Exercises to complete:
(A) Name every discipline or field that the course description below lists.
(B) Answer these questions from the course description below:
(i) How many sessions does the course run?
(ii) What notion does ubiquitous computing refer to?
(iii) What did consumer GPS systems start helping us do?

Text to read:
+++

Disciplines/fields: Computer Science, Human Computer Interaction, Spatial Cognition, Maps

Duration: 4 sessions

Course Content

Ubiquitous computing, the notion that digital technologies will be woven into the very fabric of the world around us [8], has made it from a research vision into our day-to-day reality. Ubicomp has and will have a fundamental impact on how we will perceive and interact with our world. This is particular true if we consider how Ubicomp technology will change the way we navigate within physical and virtual spaces. Consumer GPS systems started to help us to drive our cars from A to B, now autonomous vehicles are on the rise to do the same without further user input in the future. This is accelerated by the advent of novel position technologies that allow us to derive continuous and fine-grained position information not only outdoors, but also indoors and even underground and in other “extreme” cases.

+++

Records supplied:
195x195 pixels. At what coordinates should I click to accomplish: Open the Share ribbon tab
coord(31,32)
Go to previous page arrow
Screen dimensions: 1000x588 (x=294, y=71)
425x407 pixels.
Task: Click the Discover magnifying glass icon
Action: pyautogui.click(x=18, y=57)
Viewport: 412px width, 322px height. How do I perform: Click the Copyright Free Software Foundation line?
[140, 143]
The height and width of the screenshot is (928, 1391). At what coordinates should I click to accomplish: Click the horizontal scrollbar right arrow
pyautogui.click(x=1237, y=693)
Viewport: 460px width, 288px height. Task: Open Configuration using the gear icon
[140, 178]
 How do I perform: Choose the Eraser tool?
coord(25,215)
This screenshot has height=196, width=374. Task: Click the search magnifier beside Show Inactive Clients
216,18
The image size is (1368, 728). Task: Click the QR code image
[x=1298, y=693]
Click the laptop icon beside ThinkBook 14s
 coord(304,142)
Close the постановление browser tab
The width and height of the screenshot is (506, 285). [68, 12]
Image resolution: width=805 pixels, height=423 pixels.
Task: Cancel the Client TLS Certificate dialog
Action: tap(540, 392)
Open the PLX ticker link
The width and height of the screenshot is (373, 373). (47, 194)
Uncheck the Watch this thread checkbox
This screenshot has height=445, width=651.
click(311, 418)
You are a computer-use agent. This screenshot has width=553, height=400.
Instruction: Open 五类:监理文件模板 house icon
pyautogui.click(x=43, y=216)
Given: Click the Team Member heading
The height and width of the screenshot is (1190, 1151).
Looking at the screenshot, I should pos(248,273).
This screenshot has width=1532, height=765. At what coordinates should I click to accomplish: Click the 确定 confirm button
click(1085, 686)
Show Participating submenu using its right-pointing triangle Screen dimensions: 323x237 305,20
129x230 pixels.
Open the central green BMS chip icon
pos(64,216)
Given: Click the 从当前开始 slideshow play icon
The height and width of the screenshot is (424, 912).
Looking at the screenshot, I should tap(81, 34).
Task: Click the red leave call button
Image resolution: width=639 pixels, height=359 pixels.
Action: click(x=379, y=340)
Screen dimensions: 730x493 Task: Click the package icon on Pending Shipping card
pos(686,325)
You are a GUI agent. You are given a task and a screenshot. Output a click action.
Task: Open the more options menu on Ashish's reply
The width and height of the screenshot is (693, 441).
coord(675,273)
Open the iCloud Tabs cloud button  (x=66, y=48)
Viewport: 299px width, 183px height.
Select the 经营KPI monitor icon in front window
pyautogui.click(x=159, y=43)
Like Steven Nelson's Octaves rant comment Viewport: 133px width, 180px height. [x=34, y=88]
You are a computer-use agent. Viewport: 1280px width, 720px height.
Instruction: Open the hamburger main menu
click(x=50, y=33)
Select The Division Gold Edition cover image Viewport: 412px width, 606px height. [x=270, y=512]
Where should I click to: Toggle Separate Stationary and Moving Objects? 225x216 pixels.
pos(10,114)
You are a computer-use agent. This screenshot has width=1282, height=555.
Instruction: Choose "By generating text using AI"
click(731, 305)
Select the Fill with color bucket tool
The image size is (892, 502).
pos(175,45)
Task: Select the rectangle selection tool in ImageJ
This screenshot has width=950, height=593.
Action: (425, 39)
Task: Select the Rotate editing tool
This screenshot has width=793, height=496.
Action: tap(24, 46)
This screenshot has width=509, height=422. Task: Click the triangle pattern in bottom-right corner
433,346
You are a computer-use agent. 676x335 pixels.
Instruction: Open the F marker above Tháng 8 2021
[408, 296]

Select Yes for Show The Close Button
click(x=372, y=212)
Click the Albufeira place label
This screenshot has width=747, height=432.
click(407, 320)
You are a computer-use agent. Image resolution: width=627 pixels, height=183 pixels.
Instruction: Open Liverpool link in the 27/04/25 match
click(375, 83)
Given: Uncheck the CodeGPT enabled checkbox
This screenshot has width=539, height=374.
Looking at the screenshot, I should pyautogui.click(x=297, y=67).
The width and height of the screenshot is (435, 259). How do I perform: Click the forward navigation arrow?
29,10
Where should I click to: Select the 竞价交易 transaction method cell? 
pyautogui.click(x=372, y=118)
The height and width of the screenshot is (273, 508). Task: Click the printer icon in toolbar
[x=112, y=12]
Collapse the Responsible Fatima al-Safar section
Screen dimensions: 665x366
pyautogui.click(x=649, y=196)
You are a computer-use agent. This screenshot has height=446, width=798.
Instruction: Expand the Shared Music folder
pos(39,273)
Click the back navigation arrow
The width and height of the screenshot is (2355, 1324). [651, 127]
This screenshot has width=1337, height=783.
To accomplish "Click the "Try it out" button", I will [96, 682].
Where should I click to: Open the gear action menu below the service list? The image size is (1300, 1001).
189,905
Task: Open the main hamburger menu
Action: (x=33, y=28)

+++

Exercise answers:
(A) Computer Science, Human Computer Interaction, Spatial Cognition, Maps

(B)
(i) 4 sessions
(ii) That digital technologies will be woven into the very fabric of the world around us
(iii) Drive our cars from A to B